Match to bounded area

Get help with installation and running here.

Moderators: DataMystic Support, Moderators, DataMystic Support, Moderators, DataMystic Support, Moderators

Post Reply
edalton
Posts: 2
Joined: Fri Jul 13, 2007 12:57 am

Match to bounded area

Post by edalton »

Hi,

I need to extract a segment from a number of files, so I'm trying to find out if TextPipe will meet my needs, rather than writing custom Perl. The segment begins with either "underwriters" or "underwriting" alone on a line, and ends with a line beginning with the word "total". I've tried a couple of different attempts at filters in TextPipe using EasyPattern and Perl, and I'm not getting the results I expect.

Before I use any other filters, I remove blanks from the beginning and end of lines, and remove blank lines.

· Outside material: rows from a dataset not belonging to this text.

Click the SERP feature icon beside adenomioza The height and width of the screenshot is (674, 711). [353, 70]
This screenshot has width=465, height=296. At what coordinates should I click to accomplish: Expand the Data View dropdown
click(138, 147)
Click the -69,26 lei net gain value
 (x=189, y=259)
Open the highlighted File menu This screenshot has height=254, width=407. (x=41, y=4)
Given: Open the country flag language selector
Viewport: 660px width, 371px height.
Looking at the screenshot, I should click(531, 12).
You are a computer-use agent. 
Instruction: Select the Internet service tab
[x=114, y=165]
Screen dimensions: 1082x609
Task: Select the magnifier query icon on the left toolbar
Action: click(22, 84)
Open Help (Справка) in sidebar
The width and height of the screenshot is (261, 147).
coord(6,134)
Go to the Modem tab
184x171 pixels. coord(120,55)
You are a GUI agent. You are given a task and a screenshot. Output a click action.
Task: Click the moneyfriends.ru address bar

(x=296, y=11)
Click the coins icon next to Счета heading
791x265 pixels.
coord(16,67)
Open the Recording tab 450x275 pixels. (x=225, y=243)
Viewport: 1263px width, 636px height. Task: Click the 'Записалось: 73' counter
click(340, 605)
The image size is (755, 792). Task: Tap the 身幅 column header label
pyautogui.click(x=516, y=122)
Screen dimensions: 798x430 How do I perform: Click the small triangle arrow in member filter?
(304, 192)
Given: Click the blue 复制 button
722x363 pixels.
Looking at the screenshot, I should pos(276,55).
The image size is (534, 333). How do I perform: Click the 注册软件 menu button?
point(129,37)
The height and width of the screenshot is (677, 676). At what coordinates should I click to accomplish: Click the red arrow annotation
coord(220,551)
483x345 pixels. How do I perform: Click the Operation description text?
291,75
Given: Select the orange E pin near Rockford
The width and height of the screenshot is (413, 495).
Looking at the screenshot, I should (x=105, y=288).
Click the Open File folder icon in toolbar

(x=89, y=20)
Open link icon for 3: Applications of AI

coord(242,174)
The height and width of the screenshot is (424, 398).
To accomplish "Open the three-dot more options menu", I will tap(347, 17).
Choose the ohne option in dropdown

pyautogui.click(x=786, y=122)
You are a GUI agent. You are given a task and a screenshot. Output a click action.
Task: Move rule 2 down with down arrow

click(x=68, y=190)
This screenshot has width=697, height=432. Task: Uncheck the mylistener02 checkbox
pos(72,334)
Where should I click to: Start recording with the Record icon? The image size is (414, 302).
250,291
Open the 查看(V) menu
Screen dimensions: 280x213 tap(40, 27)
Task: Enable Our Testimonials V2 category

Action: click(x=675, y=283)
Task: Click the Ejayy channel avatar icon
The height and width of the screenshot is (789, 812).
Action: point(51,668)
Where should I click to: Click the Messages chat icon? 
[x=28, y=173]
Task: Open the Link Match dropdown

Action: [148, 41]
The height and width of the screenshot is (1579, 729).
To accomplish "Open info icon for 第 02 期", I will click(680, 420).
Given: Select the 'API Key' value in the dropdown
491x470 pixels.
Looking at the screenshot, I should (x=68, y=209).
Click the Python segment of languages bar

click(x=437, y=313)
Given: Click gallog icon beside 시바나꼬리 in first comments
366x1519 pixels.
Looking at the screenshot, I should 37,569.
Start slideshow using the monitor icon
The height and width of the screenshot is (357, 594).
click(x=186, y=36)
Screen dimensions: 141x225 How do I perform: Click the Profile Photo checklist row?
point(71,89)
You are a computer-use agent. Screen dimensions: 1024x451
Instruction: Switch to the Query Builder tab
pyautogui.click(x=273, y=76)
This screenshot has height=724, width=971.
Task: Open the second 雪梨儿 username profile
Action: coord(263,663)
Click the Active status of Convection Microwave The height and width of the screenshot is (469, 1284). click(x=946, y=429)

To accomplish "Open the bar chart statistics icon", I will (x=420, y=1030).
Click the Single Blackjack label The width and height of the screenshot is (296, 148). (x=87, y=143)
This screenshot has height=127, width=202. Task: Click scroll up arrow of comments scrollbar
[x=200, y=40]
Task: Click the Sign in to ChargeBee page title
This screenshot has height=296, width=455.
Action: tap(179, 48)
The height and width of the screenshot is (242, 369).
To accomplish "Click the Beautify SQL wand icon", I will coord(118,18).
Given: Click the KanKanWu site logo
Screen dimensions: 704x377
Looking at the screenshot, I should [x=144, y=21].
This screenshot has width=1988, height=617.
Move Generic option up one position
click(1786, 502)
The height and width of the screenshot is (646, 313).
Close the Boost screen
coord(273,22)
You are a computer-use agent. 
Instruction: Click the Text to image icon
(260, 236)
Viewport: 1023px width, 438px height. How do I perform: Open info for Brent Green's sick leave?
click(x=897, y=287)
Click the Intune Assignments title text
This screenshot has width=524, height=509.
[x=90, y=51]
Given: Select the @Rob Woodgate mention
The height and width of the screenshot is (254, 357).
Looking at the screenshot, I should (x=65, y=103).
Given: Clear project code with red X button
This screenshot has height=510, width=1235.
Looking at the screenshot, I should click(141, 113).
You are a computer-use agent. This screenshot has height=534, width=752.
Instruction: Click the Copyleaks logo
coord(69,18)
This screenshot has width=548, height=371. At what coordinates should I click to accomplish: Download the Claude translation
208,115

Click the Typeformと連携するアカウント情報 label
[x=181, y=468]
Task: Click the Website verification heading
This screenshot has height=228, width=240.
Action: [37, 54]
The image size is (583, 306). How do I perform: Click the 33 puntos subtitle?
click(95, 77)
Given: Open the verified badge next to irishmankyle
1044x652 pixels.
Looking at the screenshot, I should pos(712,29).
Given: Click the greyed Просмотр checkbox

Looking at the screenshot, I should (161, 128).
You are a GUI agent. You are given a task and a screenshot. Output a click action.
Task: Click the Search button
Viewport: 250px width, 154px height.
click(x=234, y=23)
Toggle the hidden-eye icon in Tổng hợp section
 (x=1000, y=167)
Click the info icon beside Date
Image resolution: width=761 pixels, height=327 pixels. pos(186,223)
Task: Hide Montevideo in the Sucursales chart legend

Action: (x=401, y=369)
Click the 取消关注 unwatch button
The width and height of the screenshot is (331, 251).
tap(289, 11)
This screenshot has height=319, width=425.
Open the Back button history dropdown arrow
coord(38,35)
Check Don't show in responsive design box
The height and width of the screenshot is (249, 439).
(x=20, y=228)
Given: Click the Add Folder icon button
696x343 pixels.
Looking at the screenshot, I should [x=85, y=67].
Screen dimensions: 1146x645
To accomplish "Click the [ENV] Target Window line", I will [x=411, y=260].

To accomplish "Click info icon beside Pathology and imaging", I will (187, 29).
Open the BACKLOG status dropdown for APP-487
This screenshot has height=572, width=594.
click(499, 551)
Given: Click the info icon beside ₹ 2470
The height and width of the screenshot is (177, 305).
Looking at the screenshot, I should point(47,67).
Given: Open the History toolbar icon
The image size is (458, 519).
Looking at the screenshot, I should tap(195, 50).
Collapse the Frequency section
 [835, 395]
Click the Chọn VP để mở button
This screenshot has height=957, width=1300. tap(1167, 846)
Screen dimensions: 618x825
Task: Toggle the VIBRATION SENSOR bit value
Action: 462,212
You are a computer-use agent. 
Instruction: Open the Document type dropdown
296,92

I also remove ANSI codes and binary characters, just in case.

The EasyPattern filter I'm trying looks like this:

[lineStart, ('underwriting' or 'underwriters'), lineEnd, capture(1+ (1+ paragraph, optional paragraphDelimiter)), lineStart, 'total']

not case sensitive.

Then I replace with:

*** underwriters section: $1

This pattern never matches; I don't get a "*** underwriters section" line in my output.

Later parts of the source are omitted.